The use of such barrier or security grids, particularly in a prison environment has been a challenge to the criminal mind. Metal cutting saws, smuggled to prisoners, or employed by accomplices from the outside, frequently enable escape, by cutting the bars of the grid.
Over the years, many proposals have been made and adopted to increase the security of detention windows. Among these improvements, the availability of harder, carbon, alloy steels for the fabrication of the security bars has been most effective. Such steels are resistant, if not immune, to being cut by ordinary steel cutting saws, commonly referenced as "hack saws".
Further security has been provided by loosely mounting the bars in a framework and then encasing them in tubes which are secured to the framework. Thus, even though it may be possible to cut through the outer tube, when the saw engages the loosely mounted bar, it will tend to rotate relative to the frame, rather than being cut by the saw. The outer tube prevents the inner, security bar from being manually held against rotation, which would enable the saw to effect a cutting action.
Notwithstanding the apparent effectiveness of these improvements in security bars and detention windows, the relatively recent introduction of carbide cutting tools has enabled their purpose to be avoided. For purposes of cutting bars, or the like, such cutting tools generally take the form of a relatively small diameter wire, thin ribbon, to which are bonded tungsten carbide particles. These carbide saws are more readily concealed than conventional hack saws, making it easier to avoid detection in being placed in the hands of a prisoner. More importantly, they are capable of cutting hardened steel, security bars, even when encased in a protective tube.
While reference has been made to the problems of maintaining security in detention windows, similar problems are encountered in other environments. Security bars are also be employed to define the perimeter of a cell, and its door. Likewise, barrier grids incorporating such bars are commonly used to block air ducts and other passageways through which an escape might otherwise be made. Further, security bars may be employed to prevent unwanted intrusion as well as unauthorized egress, as in an escape.
Accordingly the object of the invention is to provide an improved security bar which is significantly more difficult, if not impossible, to sever with cutting tools now available.
A further object of the invention is to provide an improved barrier grid incorporating security bars which minimize the possibility of the bars being severed and thus enhance the security provided by the grid.
These ends are broadly attained by a security bar comprising an outer tube and a central, core member, extending lengthwise within the tube. The core member comprises a structural rod and protective means surrounding the rod.
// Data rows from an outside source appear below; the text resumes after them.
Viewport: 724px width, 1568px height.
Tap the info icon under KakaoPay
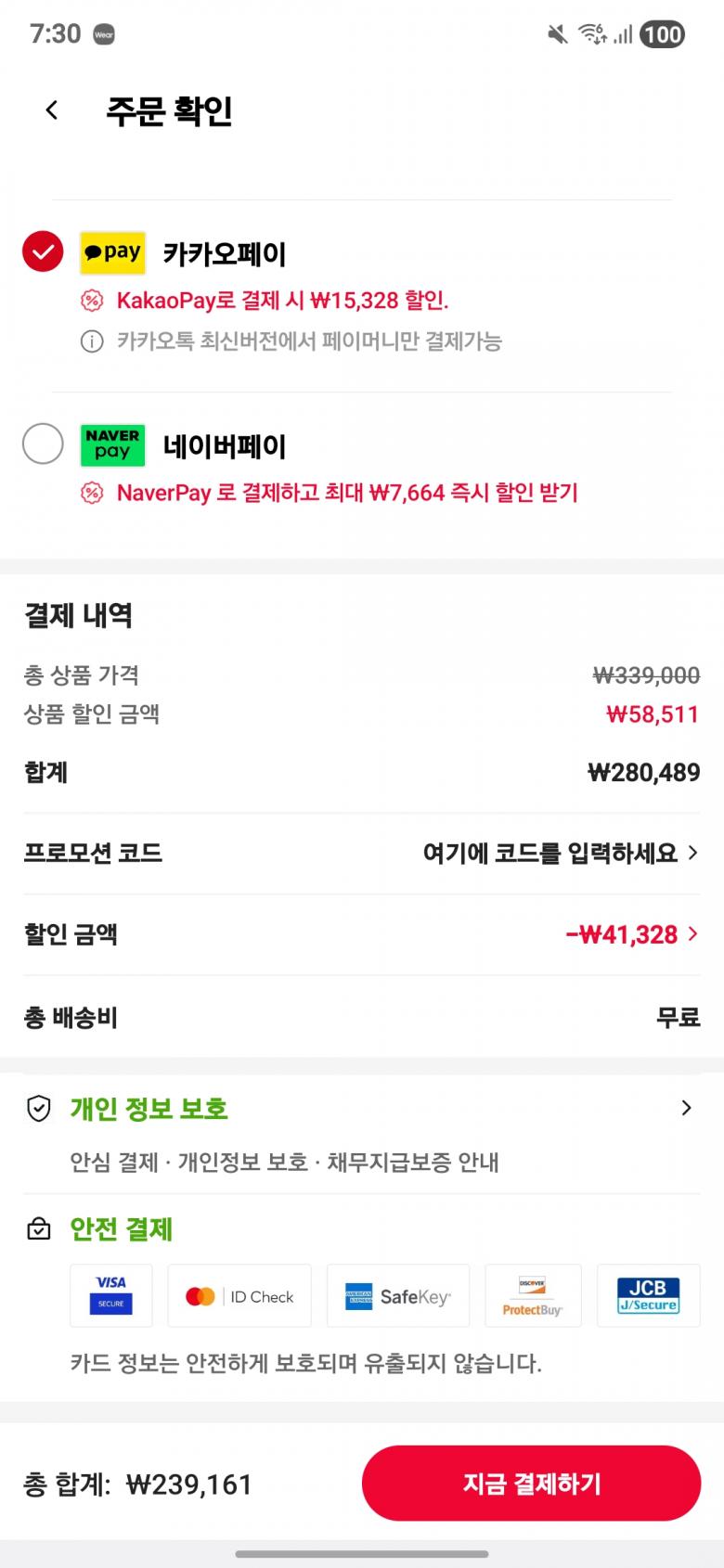tap(92, 341)
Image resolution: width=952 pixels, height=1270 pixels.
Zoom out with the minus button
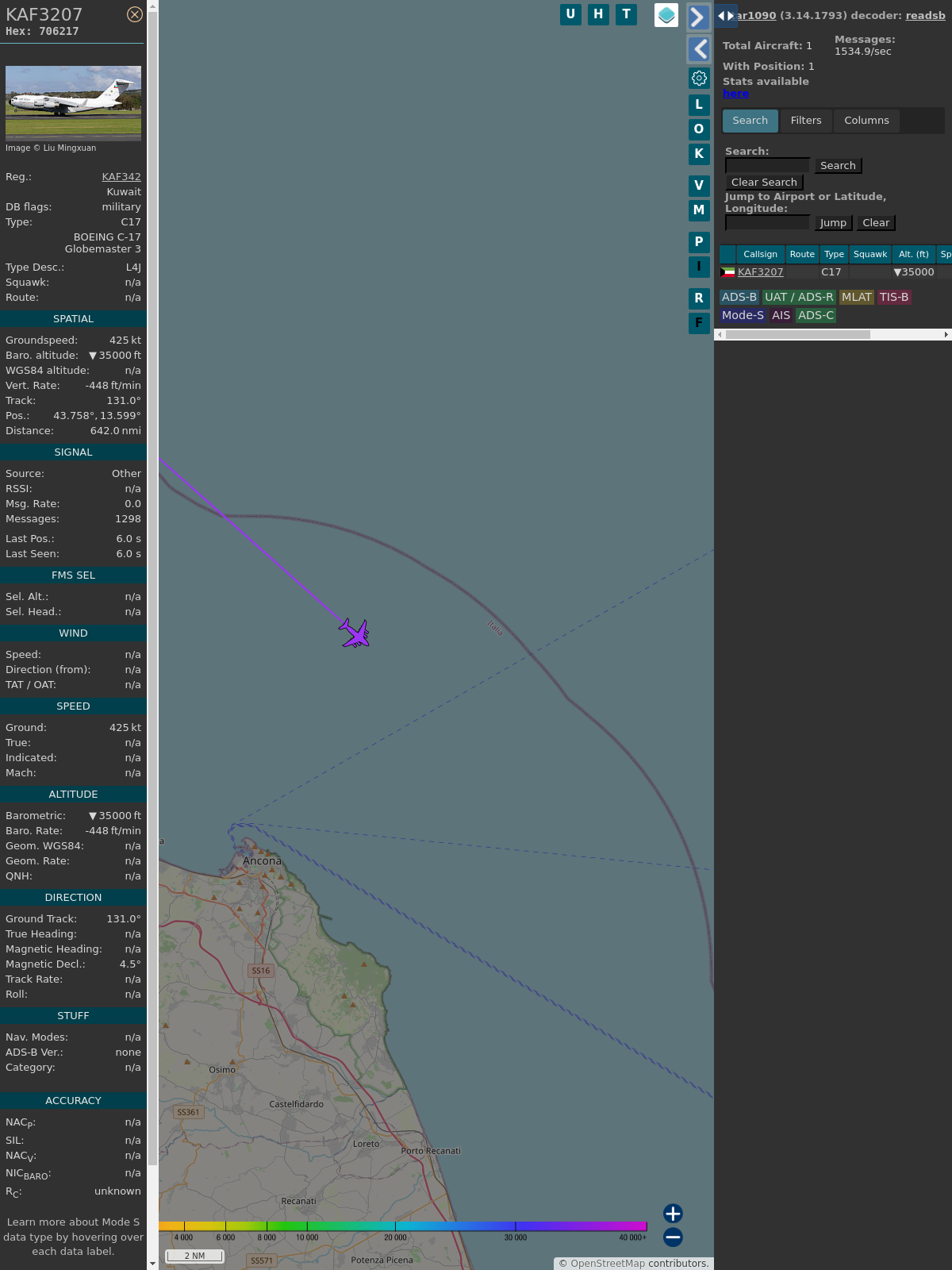pyautogui.click(x=673, y=1237)
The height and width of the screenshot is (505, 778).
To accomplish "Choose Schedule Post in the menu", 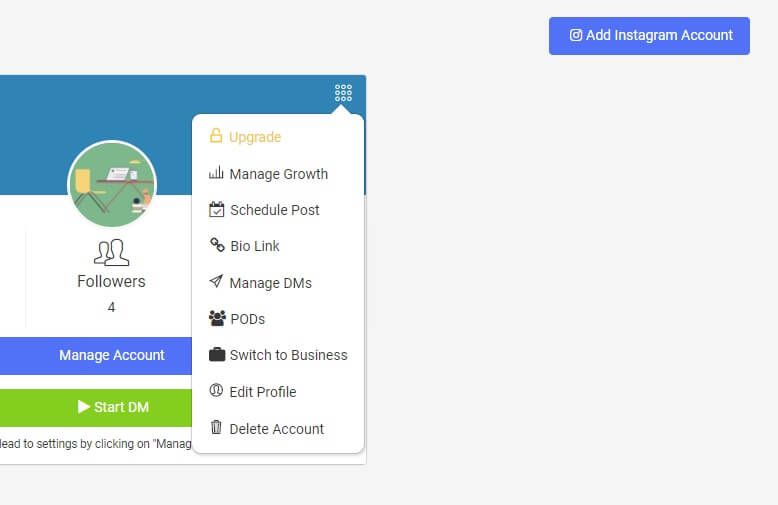I will tap(274, 210).
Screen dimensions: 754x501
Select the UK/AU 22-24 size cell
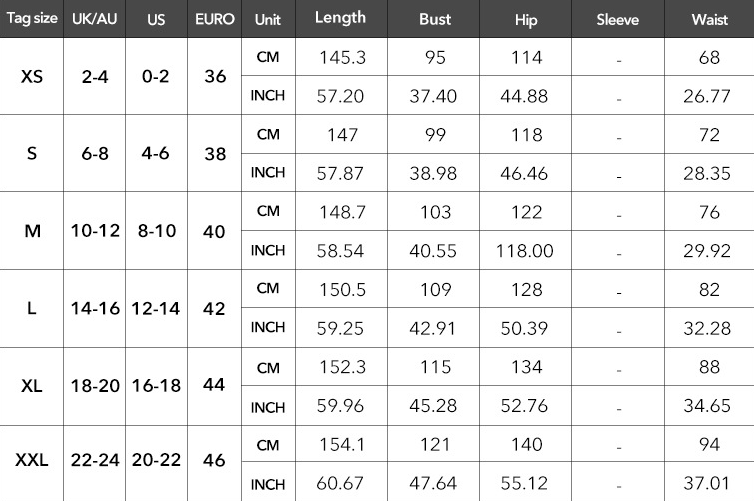[x=95, y=461]
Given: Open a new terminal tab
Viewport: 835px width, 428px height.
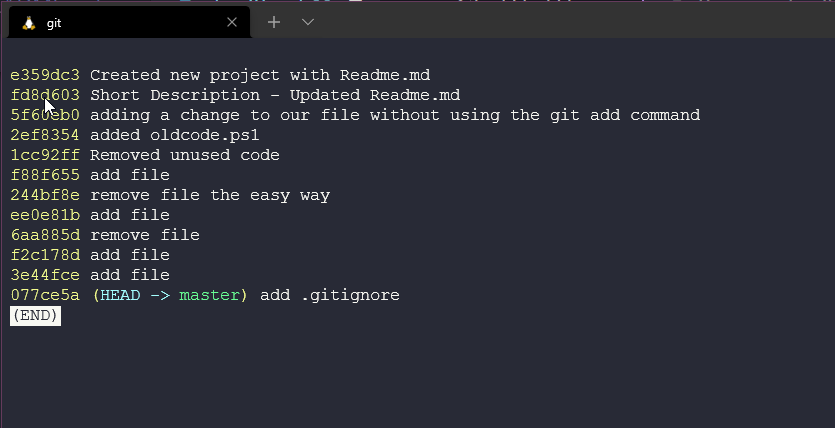Looking at the screenshot, I should [273, 22].
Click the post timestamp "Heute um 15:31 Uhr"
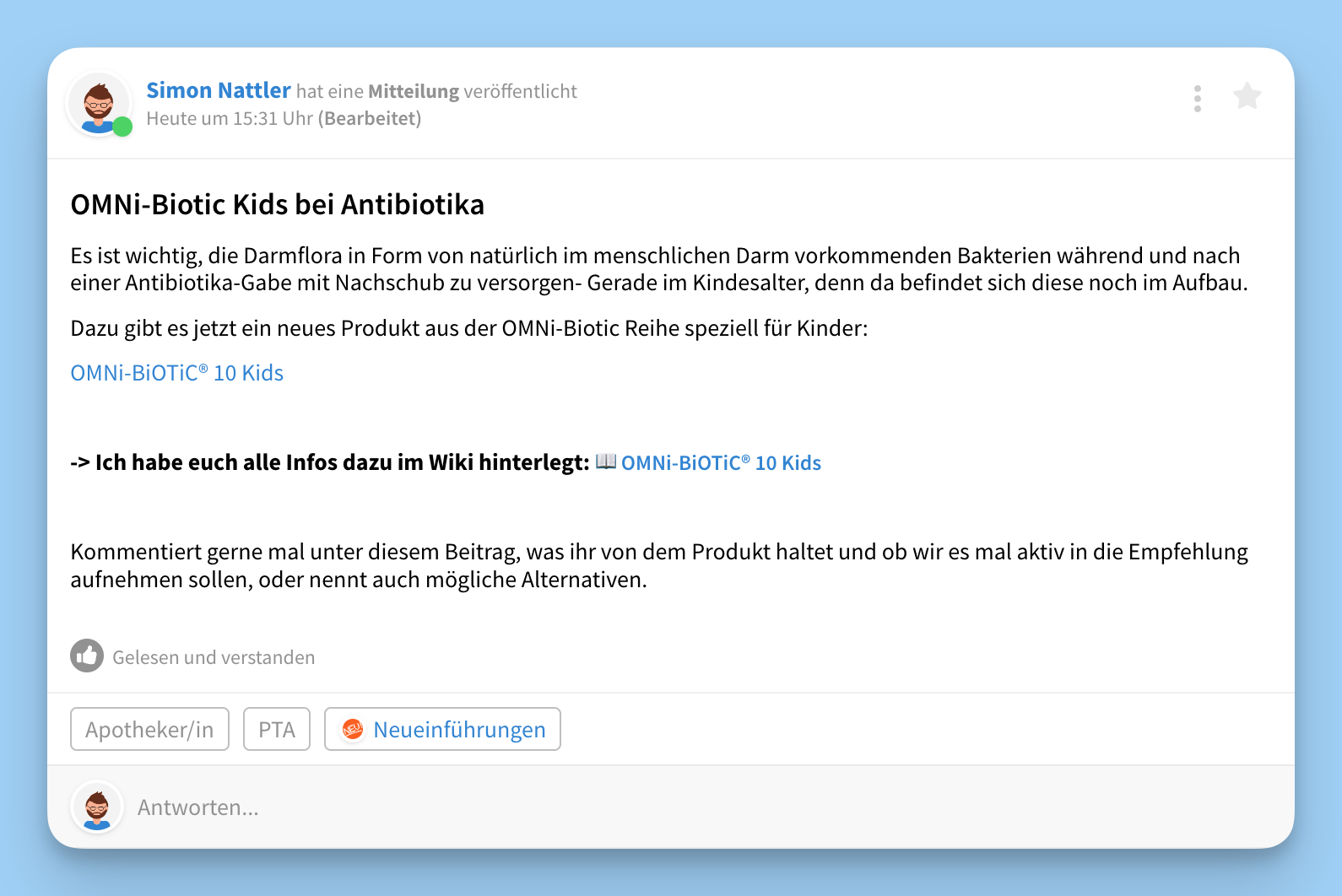 click(x=230, y=118)
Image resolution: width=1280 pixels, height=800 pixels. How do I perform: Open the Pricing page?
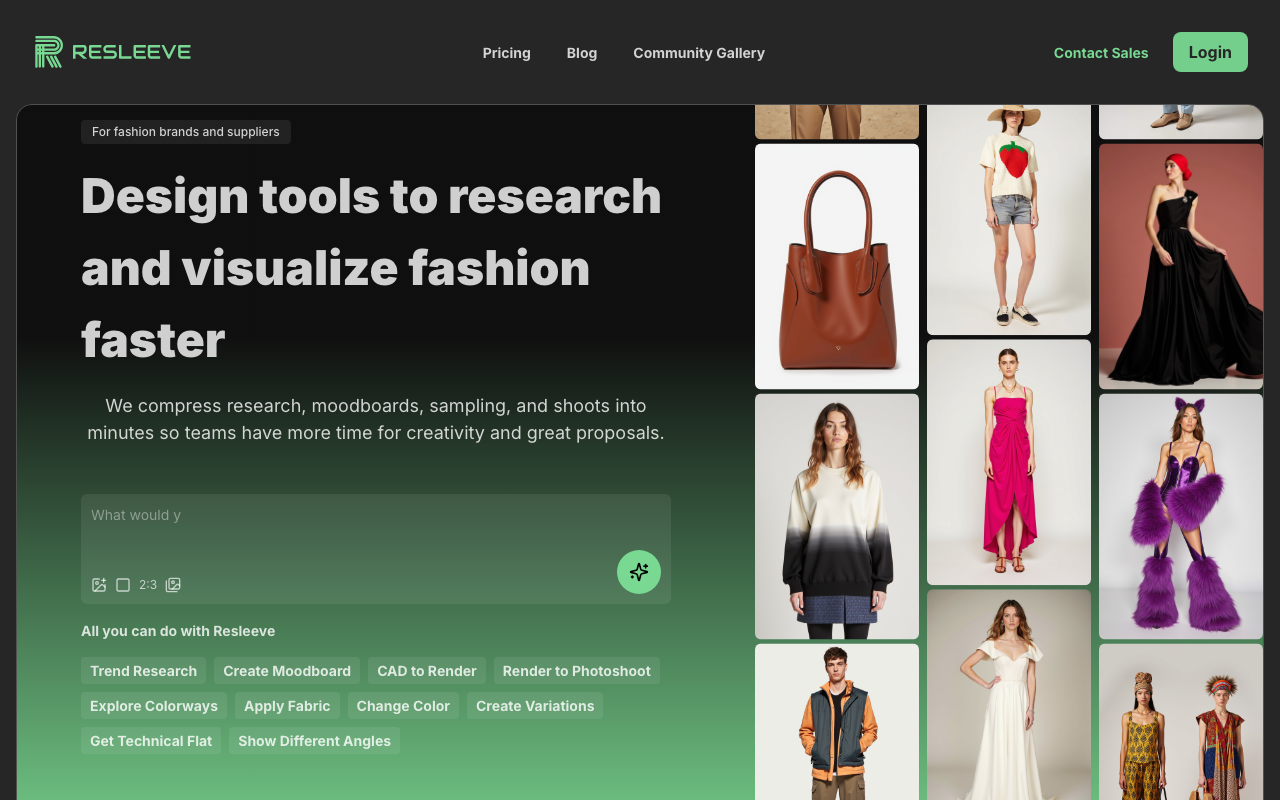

The protective means may be a ceramic material fabrication. Should the outer tube be severed, the ceramic material will dull and render a carbide saw ineffective to cut and breach the security provided by the structural rod. The ceramic protective means may take the form of tubular elements telescoped over the rod and encased within a plastic sheath which, in turn, protects the structural integrity of the ceramic elements.
The protective means may also be in the form of tubular means rotatably mounted on the structural rod, so that it will rotate when engaged by a saw rather than there being relative movement which would tend to sever the protective means and then the structural rod.
These improved security bars may be mounted on frame means to provide a barrier grid. The bars span the opening of the frame means in space relation to each other. The outer tube of each security bar is secured to the frame means to positively prevent ready access to the core member.
The above and other related objects and features of the invention will be apparent from a reading of the following description, with reference to the accompanying drawings, and the novelty thereof pointed out in the appended claims.
In the drawings:
FIG. 1 is a perspective view of a detention window embodying the present invention;
FIG. 2 is a section, on an enlarged scale, taken on line 2--2 in FIG. 1;
FIG. 3 is a section, on an enlarged scale, taken on line 3--3 in FIG. 1;
FIG. 4 is a perspective view, with portions broken away and in section, of one of the security bars employed in the detention window of FIG. 1;
FIG. 5 is a section taken on line 5--5 in FIG. 2;
FIG. 6 is a section taken on line 6--6 in FIG. 5;
FIG. 7 is a perspective view, with portions broken away and in section, of an alternate embodiment of the security bar;
FIG. 8 is a section, taken on line 8--8 in FIG. 7;
FIG. 9 is an exploded view, partially in section, of the inner portion of the security bar shown in FIGS. 2-6; and
FIG. 10 is a view, on an enlarged scale, taken on line 10--10 in FIG. 1.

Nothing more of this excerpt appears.